Moins visible, une partie de bras de fer est entamée entre le gouvernement allemand et la BCE. Celle-ci a engagé une politique de taux négatifs avec pour objectif de faire pression sur les banques afin qu’elles se décident à nettoyer leurs bilans. C’est un préalable à toute relance, est-il finalement admis sans le clamer, tout ayant été essayé. Le Japon ayant donné l’exemple à ne pas suivre, l’Europe ne doit pas suivre son chemin et ses banques doivent cesser de surévaluer leurs actifs afin de prétendre qu’elles sont suffisamment capitalisées. Longtemps différée, une opération vérité doit être enfin engagée, quitte à ce qu’elle soit étalée dans le temps. Le Comité de Bâle y pousse de son côté en proposant d’encadrer la valorisation des actifs, suscitant une vive réaction car cela appuie où cela fait mal.
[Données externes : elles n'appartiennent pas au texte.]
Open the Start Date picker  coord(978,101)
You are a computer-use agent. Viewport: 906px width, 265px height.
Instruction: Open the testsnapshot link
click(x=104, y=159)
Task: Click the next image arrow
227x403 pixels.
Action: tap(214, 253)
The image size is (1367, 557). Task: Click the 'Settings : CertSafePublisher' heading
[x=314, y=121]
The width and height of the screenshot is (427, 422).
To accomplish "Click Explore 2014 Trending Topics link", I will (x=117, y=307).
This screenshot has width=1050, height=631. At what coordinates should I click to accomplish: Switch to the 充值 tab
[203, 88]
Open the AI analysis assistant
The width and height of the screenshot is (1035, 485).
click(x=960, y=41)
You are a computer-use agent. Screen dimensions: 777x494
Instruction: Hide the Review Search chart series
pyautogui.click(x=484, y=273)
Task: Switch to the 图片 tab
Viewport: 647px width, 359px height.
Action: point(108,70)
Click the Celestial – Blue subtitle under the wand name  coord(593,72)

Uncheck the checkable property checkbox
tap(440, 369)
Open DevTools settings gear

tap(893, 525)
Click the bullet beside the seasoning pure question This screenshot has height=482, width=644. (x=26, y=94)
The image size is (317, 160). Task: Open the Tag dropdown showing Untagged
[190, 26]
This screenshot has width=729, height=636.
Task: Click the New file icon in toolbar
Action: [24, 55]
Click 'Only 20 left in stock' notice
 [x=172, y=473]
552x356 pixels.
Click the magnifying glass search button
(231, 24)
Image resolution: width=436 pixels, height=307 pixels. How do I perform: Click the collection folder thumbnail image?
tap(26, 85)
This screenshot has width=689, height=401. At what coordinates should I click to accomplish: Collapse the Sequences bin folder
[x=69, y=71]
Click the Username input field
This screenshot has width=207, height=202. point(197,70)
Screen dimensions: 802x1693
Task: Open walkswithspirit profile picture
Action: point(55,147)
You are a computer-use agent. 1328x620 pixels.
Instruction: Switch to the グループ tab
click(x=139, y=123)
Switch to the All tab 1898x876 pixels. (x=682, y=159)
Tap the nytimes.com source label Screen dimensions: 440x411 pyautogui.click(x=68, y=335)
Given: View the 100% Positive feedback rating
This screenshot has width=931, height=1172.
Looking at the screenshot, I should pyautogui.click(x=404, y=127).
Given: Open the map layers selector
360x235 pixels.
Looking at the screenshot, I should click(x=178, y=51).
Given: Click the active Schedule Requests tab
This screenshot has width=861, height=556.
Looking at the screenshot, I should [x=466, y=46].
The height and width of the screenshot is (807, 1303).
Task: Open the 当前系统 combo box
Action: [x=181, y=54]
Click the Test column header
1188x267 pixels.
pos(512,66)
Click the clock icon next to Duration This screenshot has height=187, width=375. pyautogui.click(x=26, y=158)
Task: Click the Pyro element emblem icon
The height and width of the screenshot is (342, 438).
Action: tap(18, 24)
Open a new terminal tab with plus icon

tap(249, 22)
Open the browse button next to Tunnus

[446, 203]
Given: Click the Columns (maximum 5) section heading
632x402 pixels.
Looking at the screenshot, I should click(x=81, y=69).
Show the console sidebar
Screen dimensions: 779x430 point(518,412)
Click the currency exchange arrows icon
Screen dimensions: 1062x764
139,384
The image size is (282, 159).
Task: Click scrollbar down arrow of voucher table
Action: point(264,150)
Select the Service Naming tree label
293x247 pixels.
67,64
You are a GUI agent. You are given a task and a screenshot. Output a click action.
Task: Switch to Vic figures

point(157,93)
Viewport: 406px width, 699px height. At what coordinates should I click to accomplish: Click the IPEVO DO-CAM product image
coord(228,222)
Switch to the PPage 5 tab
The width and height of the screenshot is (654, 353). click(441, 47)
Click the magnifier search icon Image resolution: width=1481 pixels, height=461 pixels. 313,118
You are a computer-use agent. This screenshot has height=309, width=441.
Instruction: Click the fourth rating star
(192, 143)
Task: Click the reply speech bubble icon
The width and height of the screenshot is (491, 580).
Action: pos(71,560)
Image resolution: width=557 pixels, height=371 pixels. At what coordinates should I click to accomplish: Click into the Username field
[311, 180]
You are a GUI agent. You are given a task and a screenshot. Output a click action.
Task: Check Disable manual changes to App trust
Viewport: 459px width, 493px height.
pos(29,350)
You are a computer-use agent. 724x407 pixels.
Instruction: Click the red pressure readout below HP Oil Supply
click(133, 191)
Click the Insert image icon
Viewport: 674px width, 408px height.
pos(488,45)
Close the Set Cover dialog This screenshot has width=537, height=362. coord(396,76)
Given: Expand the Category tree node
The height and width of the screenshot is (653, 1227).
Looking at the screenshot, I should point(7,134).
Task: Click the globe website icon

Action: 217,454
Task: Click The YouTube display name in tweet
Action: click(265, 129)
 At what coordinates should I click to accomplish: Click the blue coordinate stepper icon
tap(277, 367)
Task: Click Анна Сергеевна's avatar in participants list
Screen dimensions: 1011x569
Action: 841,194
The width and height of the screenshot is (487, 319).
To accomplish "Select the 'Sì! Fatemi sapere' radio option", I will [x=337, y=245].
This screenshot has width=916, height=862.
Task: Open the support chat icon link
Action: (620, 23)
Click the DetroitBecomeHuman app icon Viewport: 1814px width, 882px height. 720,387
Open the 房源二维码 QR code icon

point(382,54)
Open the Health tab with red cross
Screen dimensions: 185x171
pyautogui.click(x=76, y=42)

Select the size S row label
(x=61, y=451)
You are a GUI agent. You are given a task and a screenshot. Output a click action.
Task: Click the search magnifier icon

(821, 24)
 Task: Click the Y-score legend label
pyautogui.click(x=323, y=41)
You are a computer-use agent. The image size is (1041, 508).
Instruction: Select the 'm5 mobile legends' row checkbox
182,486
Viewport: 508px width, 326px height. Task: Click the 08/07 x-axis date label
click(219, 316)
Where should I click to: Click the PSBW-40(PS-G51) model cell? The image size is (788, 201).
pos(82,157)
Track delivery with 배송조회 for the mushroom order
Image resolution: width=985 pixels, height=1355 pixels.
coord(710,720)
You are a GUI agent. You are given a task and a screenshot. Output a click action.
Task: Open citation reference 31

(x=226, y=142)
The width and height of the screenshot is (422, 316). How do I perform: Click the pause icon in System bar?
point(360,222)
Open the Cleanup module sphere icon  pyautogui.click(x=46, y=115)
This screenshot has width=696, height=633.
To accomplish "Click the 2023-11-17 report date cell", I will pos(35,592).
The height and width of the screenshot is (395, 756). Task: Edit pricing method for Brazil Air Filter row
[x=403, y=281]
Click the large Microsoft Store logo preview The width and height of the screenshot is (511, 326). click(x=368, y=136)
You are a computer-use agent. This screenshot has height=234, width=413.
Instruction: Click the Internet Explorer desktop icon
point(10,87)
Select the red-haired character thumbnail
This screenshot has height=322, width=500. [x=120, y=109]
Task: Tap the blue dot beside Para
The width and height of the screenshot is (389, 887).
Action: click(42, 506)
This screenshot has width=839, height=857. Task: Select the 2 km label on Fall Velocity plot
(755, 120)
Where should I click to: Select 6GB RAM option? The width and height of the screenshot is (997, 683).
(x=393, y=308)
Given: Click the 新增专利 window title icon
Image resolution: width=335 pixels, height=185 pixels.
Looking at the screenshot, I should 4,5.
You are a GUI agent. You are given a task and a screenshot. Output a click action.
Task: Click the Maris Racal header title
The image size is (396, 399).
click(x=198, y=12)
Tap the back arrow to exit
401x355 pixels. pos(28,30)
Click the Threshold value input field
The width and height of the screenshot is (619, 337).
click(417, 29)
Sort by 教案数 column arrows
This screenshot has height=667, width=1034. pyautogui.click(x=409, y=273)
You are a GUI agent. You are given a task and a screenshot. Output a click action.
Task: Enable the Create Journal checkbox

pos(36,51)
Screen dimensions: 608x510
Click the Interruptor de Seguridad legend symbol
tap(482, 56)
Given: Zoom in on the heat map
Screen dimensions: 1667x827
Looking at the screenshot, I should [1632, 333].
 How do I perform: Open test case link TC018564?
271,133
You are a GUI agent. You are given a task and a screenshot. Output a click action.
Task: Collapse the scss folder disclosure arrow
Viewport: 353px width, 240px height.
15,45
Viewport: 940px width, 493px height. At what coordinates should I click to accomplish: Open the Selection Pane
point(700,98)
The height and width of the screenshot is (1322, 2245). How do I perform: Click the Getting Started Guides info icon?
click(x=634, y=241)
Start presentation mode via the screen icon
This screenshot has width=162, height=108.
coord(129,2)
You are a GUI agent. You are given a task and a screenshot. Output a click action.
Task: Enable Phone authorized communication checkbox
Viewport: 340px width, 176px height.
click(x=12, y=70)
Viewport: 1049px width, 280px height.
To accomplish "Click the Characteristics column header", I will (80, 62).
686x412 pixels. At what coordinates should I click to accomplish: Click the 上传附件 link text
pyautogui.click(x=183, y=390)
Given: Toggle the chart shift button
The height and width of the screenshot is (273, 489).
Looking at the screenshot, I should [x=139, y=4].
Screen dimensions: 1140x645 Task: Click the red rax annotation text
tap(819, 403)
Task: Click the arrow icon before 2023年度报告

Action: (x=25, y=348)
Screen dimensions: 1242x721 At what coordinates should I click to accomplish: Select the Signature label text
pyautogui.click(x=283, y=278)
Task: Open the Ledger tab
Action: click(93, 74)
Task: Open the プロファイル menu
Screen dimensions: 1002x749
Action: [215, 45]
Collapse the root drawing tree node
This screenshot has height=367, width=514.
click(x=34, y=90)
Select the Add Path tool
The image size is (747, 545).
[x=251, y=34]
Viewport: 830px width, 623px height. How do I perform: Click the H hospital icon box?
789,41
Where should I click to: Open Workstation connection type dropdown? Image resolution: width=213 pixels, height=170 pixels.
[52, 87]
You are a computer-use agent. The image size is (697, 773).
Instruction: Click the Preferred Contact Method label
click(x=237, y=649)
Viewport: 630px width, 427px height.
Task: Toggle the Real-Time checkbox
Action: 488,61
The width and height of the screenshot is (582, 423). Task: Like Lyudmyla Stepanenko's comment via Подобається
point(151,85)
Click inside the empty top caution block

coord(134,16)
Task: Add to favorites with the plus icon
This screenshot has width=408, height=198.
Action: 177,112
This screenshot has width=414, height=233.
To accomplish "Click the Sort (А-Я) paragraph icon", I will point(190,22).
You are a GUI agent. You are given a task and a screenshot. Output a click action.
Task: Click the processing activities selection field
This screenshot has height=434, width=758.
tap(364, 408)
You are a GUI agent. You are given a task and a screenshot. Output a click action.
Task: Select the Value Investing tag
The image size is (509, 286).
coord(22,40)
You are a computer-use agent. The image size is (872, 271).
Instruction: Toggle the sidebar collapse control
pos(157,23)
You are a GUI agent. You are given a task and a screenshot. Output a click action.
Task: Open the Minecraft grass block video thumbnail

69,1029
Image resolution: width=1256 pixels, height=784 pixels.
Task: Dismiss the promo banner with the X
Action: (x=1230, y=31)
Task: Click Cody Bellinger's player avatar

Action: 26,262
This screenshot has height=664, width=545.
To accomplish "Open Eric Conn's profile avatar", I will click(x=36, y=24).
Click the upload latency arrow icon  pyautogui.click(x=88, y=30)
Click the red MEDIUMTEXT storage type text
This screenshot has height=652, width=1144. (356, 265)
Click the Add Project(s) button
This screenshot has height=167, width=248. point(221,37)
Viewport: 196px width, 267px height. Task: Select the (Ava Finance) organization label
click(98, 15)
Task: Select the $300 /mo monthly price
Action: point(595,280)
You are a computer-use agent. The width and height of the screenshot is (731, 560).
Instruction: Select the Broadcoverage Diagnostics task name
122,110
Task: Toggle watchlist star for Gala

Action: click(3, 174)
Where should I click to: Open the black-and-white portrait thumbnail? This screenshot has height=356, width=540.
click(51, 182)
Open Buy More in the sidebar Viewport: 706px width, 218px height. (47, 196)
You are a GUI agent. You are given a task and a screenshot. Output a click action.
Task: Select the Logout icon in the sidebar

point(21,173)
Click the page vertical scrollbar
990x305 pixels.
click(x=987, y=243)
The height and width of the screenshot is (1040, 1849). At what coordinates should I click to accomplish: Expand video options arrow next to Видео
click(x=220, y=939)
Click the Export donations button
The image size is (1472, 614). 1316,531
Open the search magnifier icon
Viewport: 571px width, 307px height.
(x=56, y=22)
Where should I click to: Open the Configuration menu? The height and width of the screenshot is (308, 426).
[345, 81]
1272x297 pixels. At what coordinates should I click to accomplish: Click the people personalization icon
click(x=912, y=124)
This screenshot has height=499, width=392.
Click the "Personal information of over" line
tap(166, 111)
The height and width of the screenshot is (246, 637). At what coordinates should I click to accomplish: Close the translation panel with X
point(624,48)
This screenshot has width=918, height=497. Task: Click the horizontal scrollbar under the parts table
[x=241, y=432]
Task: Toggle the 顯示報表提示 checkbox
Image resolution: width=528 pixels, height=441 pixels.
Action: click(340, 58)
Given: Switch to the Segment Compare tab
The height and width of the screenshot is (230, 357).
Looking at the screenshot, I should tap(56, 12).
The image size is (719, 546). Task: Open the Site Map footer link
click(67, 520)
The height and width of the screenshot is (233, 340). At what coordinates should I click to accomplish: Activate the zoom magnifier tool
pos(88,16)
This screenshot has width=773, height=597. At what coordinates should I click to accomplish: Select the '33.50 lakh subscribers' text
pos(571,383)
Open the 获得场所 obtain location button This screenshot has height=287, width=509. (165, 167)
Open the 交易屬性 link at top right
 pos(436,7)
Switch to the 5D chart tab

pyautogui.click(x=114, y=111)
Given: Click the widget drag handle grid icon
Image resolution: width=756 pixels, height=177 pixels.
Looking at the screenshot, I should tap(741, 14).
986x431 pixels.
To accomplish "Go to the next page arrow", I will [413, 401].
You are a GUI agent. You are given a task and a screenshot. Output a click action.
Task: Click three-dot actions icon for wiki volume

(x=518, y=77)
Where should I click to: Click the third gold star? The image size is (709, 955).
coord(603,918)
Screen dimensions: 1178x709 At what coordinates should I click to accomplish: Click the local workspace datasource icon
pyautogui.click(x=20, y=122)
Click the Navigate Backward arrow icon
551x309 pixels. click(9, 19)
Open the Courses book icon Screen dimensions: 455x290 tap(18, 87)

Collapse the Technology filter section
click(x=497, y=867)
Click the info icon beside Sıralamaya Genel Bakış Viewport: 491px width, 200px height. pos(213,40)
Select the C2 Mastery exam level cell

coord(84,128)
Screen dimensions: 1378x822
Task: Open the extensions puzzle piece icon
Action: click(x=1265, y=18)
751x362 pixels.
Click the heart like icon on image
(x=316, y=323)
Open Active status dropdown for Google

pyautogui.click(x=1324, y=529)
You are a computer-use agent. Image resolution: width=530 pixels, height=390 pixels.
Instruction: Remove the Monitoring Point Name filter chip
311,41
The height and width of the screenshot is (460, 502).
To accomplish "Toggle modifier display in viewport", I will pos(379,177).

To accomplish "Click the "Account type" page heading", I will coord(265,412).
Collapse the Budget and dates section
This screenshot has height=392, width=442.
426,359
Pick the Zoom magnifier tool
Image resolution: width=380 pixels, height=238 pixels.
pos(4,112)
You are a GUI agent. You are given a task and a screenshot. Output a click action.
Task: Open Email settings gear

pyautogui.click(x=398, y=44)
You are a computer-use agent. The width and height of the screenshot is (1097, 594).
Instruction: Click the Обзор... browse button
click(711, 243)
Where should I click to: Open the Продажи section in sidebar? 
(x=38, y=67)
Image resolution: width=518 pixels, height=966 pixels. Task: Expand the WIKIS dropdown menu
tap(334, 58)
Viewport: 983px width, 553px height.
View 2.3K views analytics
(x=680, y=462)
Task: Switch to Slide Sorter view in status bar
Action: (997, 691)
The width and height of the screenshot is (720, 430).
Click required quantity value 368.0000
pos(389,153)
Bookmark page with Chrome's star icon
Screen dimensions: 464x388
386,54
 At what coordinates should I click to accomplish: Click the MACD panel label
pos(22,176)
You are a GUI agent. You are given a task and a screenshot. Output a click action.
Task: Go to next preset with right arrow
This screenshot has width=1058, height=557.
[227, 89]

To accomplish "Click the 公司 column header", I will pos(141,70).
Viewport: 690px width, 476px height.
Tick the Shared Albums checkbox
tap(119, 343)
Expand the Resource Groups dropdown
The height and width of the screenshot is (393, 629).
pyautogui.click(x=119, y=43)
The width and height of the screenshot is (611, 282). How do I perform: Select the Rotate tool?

La politique de la BCE a des effets collatéraux particulièrement importants en Allemagne en réduisant le rendement des fonds de pension et en déstabilisant à terme les compagnies d’assurance. Tout le secteur des caisses d’épargne, qui draine l’essentiel des dépôts, croule sous une centaine de milliards d’euros de ceux-ci dont il ne sait pas quoi faire en raison des taux négatifs. Seule solution à terme, répercuter sur les déposants le taux négatif de la BCE vient de reconnaître leur association nationale… Or Francfort ne délivre aucun signe annonçant un changement de sa politique.

Dans les couloirs des réunions de Washington de la fin de semaine dernière, les banques américaines ne se sont pas privées de critiquer leurs consœurs européennes. Les taux négatifs ne devraient pas servir de prétexte aux banques européennes afin d’éviter de nettoyer leur bilan tenaient-elles comme discours. La brutale dégradation de la situation de la Deutsche Bank les a alertées, car elles sont souvent contrepartie de la banque qualifiée par le FMI de plus systémique du monde. Patatras ! le Financial Times vient de découvrir aujourd’hui que la BCE aurait donné un discret coup de pouce à la banque lors de ses derniers tests de résistance de l’été dernier, avec pour effet d’améliorer son ratio de fonds propres et de rassurer… cela ne va pas faciliter le rafistolage qui a commencé.

La politique européenne se voit désormais décerner un double zéro pointé. La réduction prioritaire du déficit public ne génère pas la relance escomptée, et le soutien les yeux fermés accordé aux banques se révèle en Italie et en Allemagne ne pas avoir payé. La poursuite du démantèlement de l’Europe est le prix à payer.